YOUR INSTRUCTIONS: Give the records again in full, exactly as they appear, but without the pictures.

(Pixel coordinate grounding data)
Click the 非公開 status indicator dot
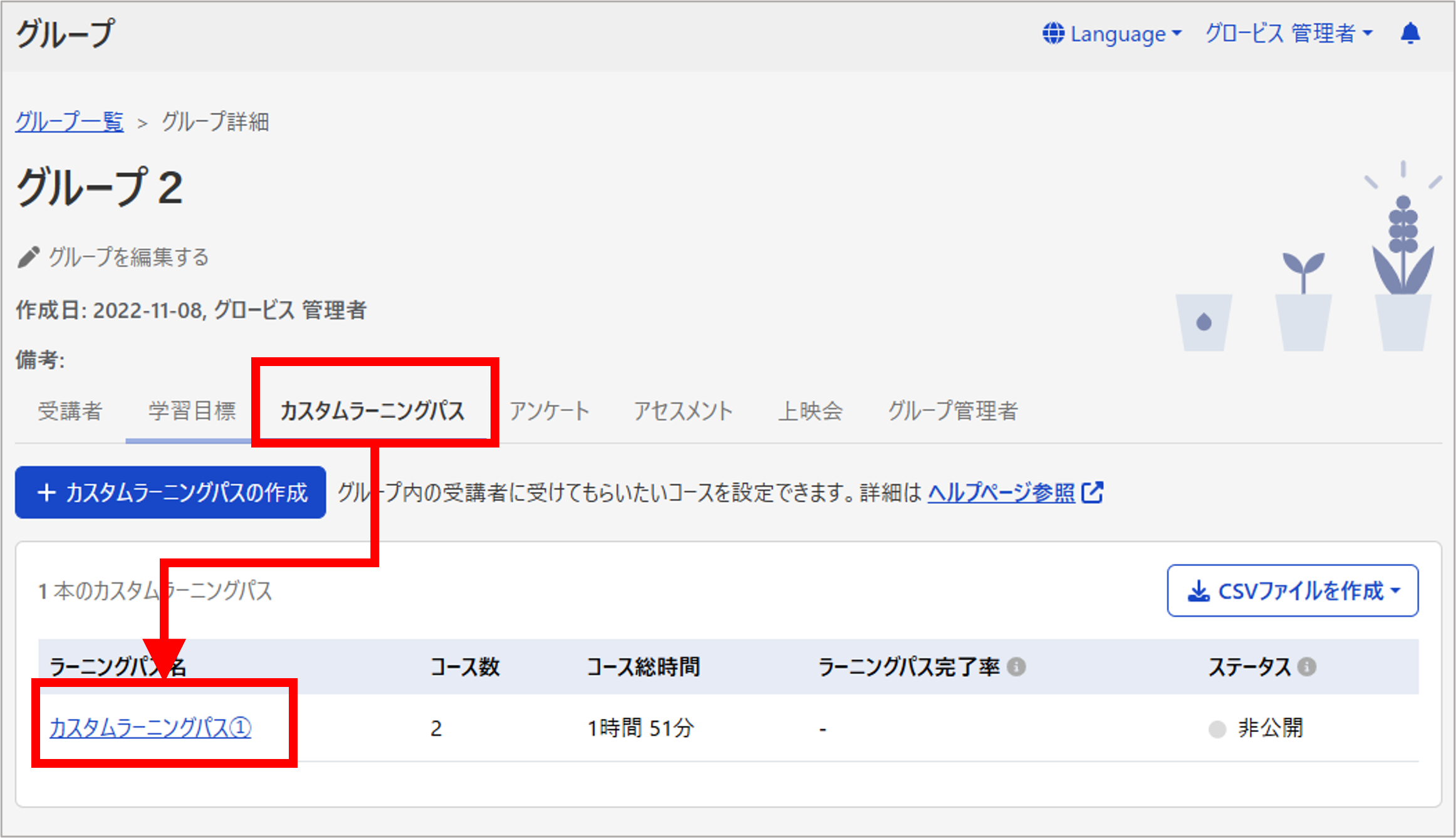This screenshot has width=1456, height=838. coord(1217,730)
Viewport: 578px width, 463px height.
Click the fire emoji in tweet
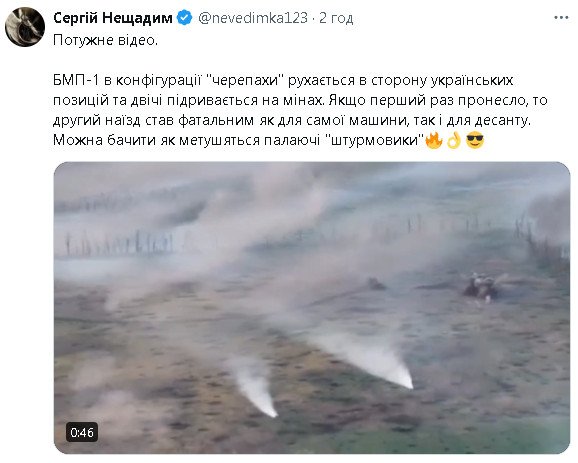pyautogui.click(x=434, y=140)
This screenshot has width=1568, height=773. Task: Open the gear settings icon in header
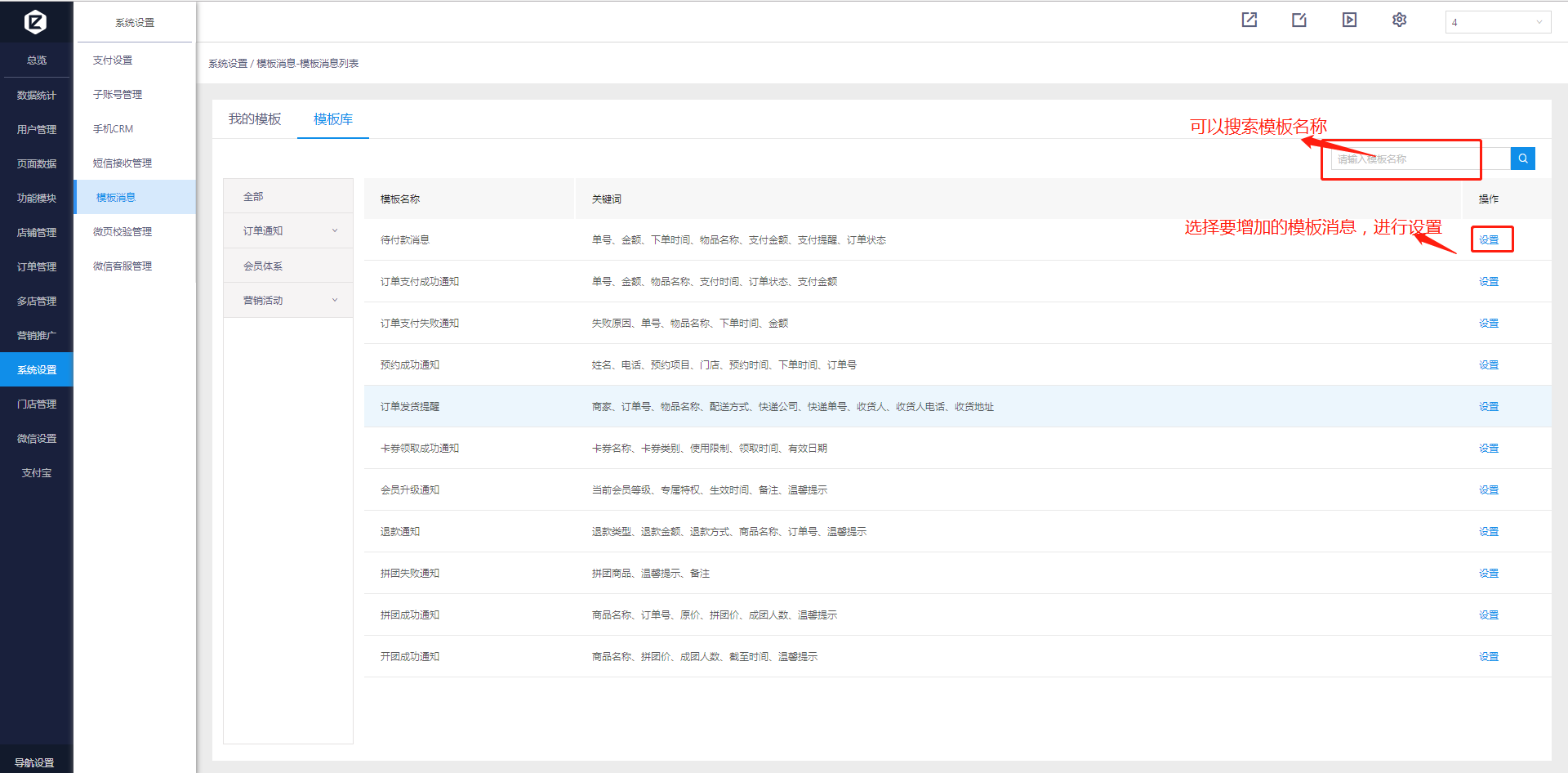[1399, 20]
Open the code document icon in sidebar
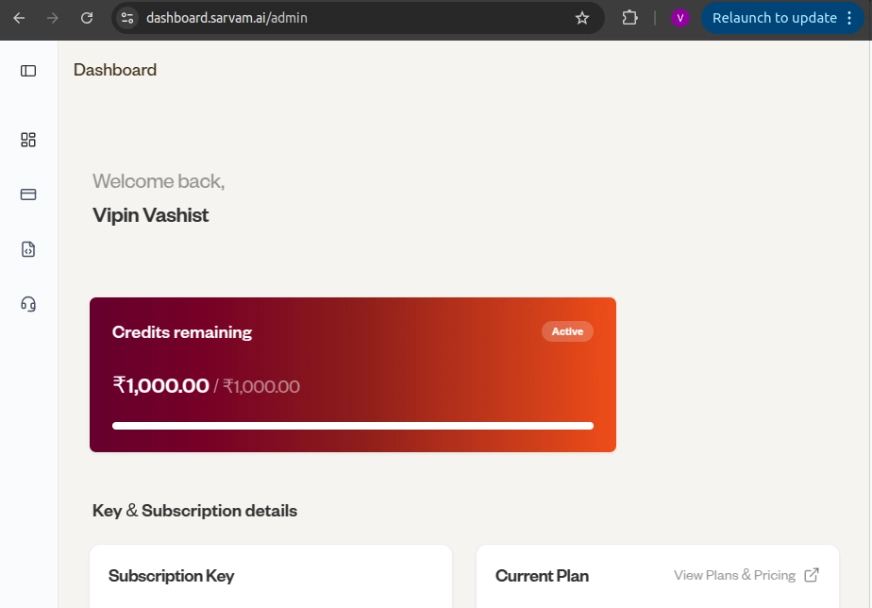This screenshot has height=608, width=872. [x=28, y=250]
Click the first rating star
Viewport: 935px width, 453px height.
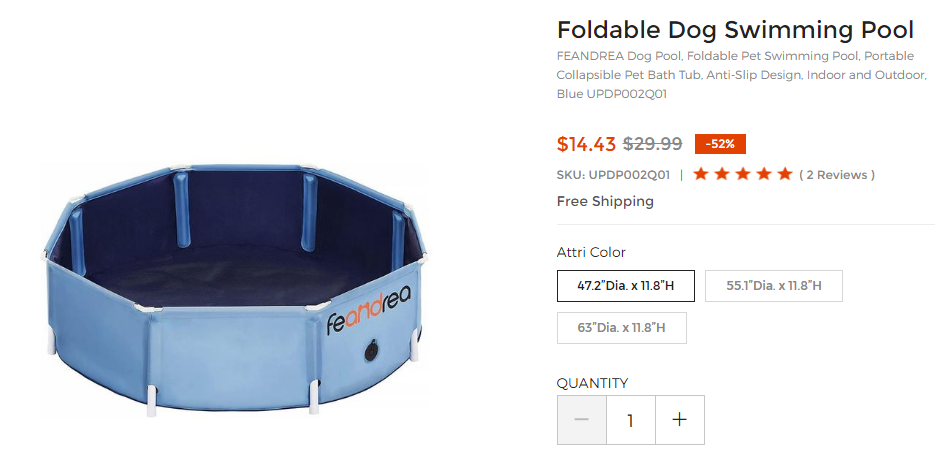tap(701, 175)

FINAL ANSWER:
Click the 非公開 status indicator dot
This screenshot has width=1456, height=838. coord(1217,730)
Viewport: 578px width, 463px height.
Click the fire emoji in tweet
pyautogui.click(x=434, y=140)
This screenshot has width=1568, height=773. Task: Open the gear settings icon in header
[1399, 20]
Open the code document icon in sidebar
This screenshot has height=608, width=872. [x=28, y=250]
Click the first rating star
Viewport: 935px width, 453px height.
tap(701, 175)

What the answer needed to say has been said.